= Beginning of Section =

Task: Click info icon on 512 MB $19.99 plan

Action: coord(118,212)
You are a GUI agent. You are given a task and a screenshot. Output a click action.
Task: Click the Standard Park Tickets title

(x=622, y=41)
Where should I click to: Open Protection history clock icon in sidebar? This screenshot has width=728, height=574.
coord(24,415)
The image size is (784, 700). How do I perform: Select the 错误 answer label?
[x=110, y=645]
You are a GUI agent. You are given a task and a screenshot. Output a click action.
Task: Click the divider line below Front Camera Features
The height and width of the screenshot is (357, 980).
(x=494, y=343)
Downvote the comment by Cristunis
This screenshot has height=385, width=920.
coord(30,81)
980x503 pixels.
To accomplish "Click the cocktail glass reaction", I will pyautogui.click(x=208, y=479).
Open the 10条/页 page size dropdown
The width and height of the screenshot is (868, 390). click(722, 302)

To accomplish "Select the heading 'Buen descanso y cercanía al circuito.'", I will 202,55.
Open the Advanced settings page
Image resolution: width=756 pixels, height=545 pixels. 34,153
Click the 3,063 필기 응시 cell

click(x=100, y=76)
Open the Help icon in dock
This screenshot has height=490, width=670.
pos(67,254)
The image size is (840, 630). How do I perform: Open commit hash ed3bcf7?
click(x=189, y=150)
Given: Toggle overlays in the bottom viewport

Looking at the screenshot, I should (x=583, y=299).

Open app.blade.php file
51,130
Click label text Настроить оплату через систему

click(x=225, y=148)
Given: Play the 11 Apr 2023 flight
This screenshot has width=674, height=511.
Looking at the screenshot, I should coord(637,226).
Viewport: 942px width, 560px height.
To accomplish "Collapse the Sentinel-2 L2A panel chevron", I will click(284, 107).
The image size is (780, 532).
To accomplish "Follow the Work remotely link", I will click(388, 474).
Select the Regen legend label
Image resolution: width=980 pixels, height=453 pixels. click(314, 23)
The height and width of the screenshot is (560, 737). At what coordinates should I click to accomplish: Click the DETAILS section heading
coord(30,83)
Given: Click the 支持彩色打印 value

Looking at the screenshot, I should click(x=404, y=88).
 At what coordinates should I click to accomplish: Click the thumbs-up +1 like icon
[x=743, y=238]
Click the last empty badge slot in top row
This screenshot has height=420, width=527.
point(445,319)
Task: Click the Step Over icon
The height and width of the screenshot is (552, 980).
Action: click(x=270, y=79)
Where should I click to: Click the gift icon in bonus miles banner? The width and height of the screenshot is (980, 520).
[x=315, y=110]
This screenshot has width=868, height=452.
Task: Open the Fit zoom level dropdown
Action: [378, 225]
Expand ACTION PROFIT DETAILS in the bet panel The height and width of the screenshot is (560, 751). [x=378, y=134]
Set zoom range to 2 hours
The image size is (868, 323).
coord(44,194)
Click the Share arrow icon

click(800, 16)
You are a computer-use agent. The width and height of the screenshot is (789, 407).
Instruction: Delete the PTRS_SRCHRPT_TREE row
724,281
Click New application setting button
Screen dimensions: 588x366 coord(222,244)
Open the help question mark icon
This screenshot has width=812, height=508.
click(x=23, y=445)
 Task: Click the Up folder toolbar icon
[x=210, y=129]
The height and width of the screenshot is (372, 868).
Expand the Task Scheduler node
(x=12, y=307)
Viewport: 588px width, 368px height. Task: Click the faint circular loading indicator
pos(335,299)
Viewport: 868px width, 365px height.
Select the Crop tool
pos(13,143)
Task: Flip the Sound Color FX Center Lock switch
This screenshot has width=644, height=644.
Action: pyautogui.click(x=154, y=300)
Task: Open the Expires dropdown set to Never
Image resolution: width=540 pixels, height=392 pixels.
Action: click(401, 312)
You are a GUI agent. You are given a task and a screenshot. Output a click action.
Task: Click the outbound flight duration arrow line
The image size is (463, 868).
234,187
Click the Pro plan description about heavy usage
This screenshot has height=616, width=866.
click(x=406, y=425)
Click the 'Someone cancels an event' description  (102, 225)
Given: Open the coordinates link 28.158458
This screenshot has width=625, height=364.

= End of Section =

> **Exercise instructions**
From the listing above, copy all lines holding the word "will".

> **Task answer**
To accomplish "Click the cocktail glass reaction", I will pyautogui.click(x=208, y=479).
To accomplish "Select the heading 'Buen descanso y cercanía al circuito.'", I will 202,55.
To accomplish "Collapse the Sentinel-2 L2A panel chevron", I will click(284, 107).
To accomplish "Follow the Work remotely link", I will click(388, 474).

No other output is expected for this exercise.